EXTRACT ▸
-=-=-

On this page | |
Since | 12.5 |
This DOP provides a general interface to creating and running OpenCL kernels using a variable number of parameters. It also provides users with a way to automatically generate kernel headers from their list of parameters.
Warning
This node requires that you understand OpenCL. It is very easy to write incorrect code using this node.
Syntax ¶
See OpenCL for VEX users for basic information on the syntax available.
Parameters ¶
Kernel ¶
Kernel Name
The name of the OpenCL kernel to execute with the loaded program.
Use Code Snippet
Use the code provided in the Kernel Code parameter rather than an external disk file. This makes for quicker editing and creation of OpenCL microsolvers.
Kernel File
The path to OpenCL program file to compile. This can include a path to an on disk file or asset.
Enable @-Binding
In the Code Snippet mode enable the use of @-prefixed macros that will provide a simpler way to generate kernels and manipulate geometry in kernels.
Kernel Options
Specify any desired compile flags for the kernel. The most common is to use -D to provide #define directives for the pre-processor.
Note
The Apple OSX OpenCL compiler requires only a single space between kernel options!
Houdini defines additional flags while compiling kernels depending on the
OpenCL device. The flags __H_GPU__
or __H_CPU__
distinguish between GPU and
CPU devices, and __H_NVIDIA__
, __H_AMD__
, __H_INTEL__
, or __H_APPLE_
signify the hardware vendor. You can set the environment variable
HOUDINI_OCL_REPORT_BUILD_LOGS
to 1 before running Houdini to get a
dump of all kernels compiled along with their preprocessor flags.
Option Attribute
Specify a detail string attribute to be added as a compile flag to the kernel. This will take the detail attribute in the input geometry of this name. If it is a string, it will be injected as a kernel options. The string should have the -D options if specifying a define, for example.
Note
The value of the string should not change frequently or the kernel may keep recompiling, which can be very expensive.
Recompile Kernel
When loading kernels from disk the kernel is cached to avoid regenerating it every solve. Turning this on forces the re-loading and recompiling of the kernel. This is useful if #include files refer to code that has changed, or the kernel file is changed in an external text editor.

-=-=-

DATASET ▸
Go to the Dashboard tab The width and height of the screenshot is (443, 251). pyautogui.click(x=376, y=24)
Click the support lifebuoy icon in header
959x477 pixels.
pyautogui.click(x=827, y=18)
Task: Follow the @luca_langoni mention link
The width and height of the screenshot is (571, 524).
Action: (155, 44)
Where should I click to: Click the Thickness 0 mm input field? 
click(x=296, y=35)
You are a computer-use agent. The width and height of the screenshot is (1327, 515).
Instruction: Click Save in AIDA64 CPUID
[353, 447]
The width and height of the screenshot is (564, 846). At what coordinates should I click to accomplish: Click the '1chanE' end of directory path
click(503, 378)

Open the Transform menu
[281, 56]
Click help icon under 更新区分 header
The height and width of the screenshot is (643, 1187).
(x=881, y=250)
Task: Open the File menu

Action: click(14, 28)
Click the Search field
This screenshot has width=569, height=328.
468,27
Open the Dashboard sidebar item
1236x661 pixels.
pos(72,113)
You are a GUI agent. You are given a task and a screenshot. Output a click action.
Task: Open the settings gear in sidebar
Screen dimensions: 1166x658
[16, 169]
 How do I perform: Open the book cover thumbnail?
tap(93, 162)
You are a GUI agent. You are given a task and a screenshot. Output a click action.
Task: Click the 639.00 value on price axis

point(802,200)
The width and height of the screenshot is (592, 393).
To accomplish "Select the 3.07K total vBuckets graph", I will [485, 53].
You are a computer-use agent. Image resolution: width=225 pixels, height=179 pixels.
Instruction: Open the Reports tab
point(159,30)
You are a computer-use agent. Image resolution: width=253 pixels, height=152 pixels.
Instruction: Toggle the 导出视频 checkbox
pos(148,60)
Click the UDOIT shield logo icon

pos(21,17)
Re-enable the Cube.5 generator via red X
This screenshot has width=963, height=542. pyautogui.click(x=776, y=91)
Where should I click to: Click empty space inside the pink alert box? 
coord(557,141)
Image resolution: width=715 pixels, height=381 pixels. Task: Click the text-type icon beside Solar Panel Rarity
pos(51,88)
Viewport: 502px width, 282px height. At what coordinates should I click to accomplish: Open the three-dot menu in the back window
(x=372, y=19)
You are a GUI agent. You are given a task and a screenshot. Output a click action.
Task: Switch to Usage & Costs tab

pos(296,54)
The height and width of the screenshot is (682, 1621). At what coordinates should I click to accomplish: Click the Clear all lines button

-=-=-

TASKS ▸
1. Please translate this sentence from the OpenCL node documentation into Spanish: "The value of the string should not change frequently or the kernel may keep recompiling, which can be very expensive."
2. According to the OpenCL node documentation, which environment variable should be set to 1 before running Houdini to get a dump of all compiled kernels with their preprocessor flags?

OUTPUTS ▸
1. El valor de la cadena no debe cambiar con frecuencia, o el kernel podría seguir recompilándose, lo cual puede resultar muy costoso.

2. HOUDINI_OCL_REPORT_BUILD_LOGS